Misato's vision swam. In her entry plug, Rei was finally moving, lowering Unit Zero into the access chute. The girl (who could have grabbed Shinji when Unit One got in close and pulled him down that chute! Misato had, in fact, ordered her to do _exactly_that!) would be safe for a little while. But she'd be just as dead as Misato soon. Third Impact would come to Rei Ayanami, and Misato, and Ritsu, and Kaji, and every other human life on this planet.

Rei was speaking now. She was telling the Commander to call off the N2 strike.

And Ritsuko said: Commander, _its gone!_

/\/\/\/\/\/\/\/\/\/\/\/\/

The thing that had been Unit One hung over Tokyo 3, the point of one handless arm pierced into the Fifth Angel's untwisting surface. The Eva's lower body and other arm were gone.

In the white room, Shinji was playing the final measures of the Song of Agony. The last bit was familiar, a scissor-sawfading to a long pause that ended the whole thing. The walls of the white room were blank. In the milliseconds after hitting Unit Zero's AT Field, Shinji had wiped away all that burning bright math he had played into being.

The thing that had been Unit One was rotting. The Beast Mode process weaved an Eva's AT Field into its skin, musculature, and skeleton, essentially supercharging the properties of each. The former Unit One's AT Field was no longer reinforcing its body, and that exhausted body could do little now but fall apart. The Eva's AT Field was... elsewhere.

In the white room, the silence was sweet after all that deafening noise. Shinji savored that, an emptiness he could fill at will. He checked the bristles on his bow. He rolled his neck, producing a dull crack. He awkwardly scooted forward (he was sitting on a chair, right? He didn't really know) a few inches, right into the sweet spot, the place where he needed to be.

Bow to strings, lets start out with that hum-saw...

The Eva's AT Field was... elsewhere. Behind and below and above and _without_, in a space that had more in common with Shinji's white room than the interior of his entry plug. When Shinji had deactivated Beast Mode, the AT Field had decanted from its Eva-shaped container and promptly inverted into an imaginary space, enveloping most of Unit One's body and the entirety of the Fifth Angel's positron/antiproton blast. Now the Field was in that unreal, far-off space: moving, twisting, _ordering_the continuous molecular annihilation within.

The first measure was flat, singular - the acoustics in the white room weren't what he had expected - but by the second measure there was an echo. By the third measure, the acoustic otherwas with him.

/\/\/\/\/\/\/\/\/\/\/\/\/

Beyond the white room, in the dark of an unpowered entry plug, Shinji Ikari's face is pressed to the ceiling. His arms and legs are twisting, jerking in random motions. As the Song in the white room became an honest duet, his body goes slack.
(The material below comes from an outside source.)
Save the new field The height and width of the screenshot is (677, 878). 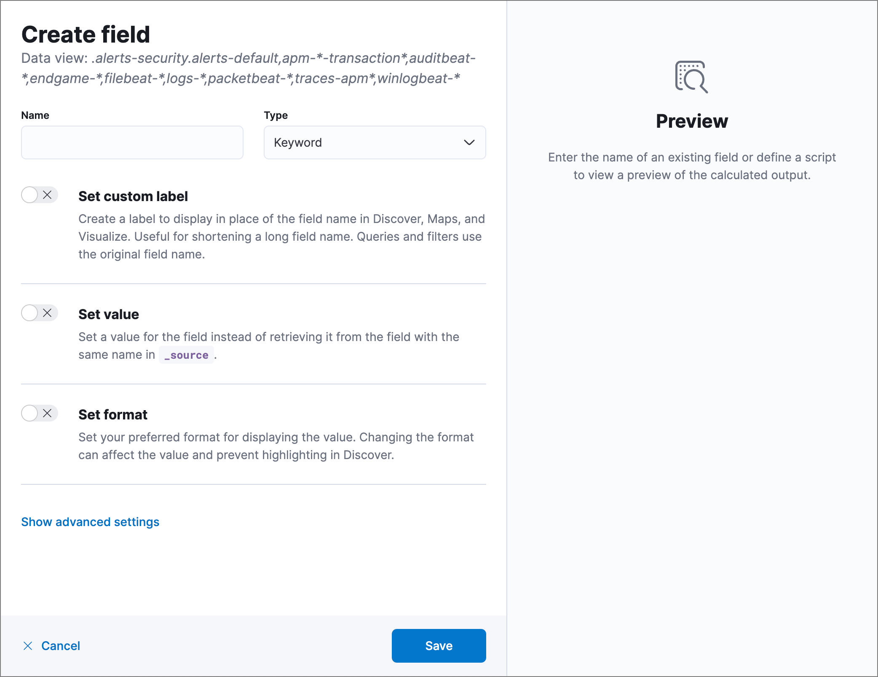click(x=438, y=645)
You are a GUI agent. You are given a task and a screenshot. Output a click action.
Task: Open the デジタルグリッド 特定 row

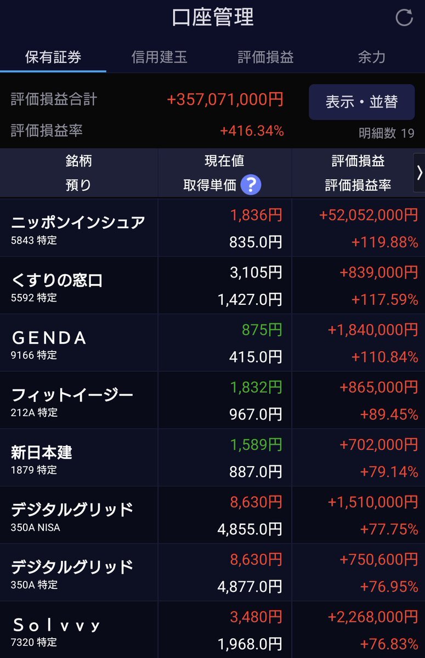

With a drifting dream-like slowness, arms drift up and forward, grasping Shinji's SDAT and errant earbud, where they are float next to his body in the LCL. The earbud is slotted into place, while fingers play over the SDAT controls like jointed pistons. Click click click.

SHINJI IKARI used SDAT with SDAT DISK!

Now Playing: "Save Yourself, I'll Hold Them Back"

[[ youtube code: hXXP23rOgV8 ]]

And thus begins the Song of Triumph.

/\/\/\/\/\/\/\/\/\/\/\/\/

Unit Zero hobbled along Linear Railway A-4, trailing an emergency power supply. They had limited her synch rate to the point where Rei could no longer feel the stumps of her Eva's legs hitting the ground, but the pain she had already experienced was still with her.

Unit One and the Third Child were still broadcasting causal paradox; she continued to allow it to affect her. She could see everything proposed, and found nothing counter to NERV's tactical imperatives. Her participation was no longer necessary, would not aid in the destruction of the Angel, but would give NERV some logistical benefit.

So now she was moving down the linear railway, away from the heart of the battlefield. Another staggered mile and she would find another access hatch, and emerge upward, into the edge of things. In other words: a minimum safe distance.

/\/\/\/\/\/\/\/\/\/\/\/\/

The hand that reached up and into the Fifth Angel's body didn't exist just yet, but that was okay; the former Unit One's AT Field had returned from the land of white rooms and sunset-lit train cars and was now wrapping itself around the _idea_of that reaching, searching hand. Invisible digits dragged very real furrows into the Angel's flank, which erupted in a shower of mirrored-blue shards.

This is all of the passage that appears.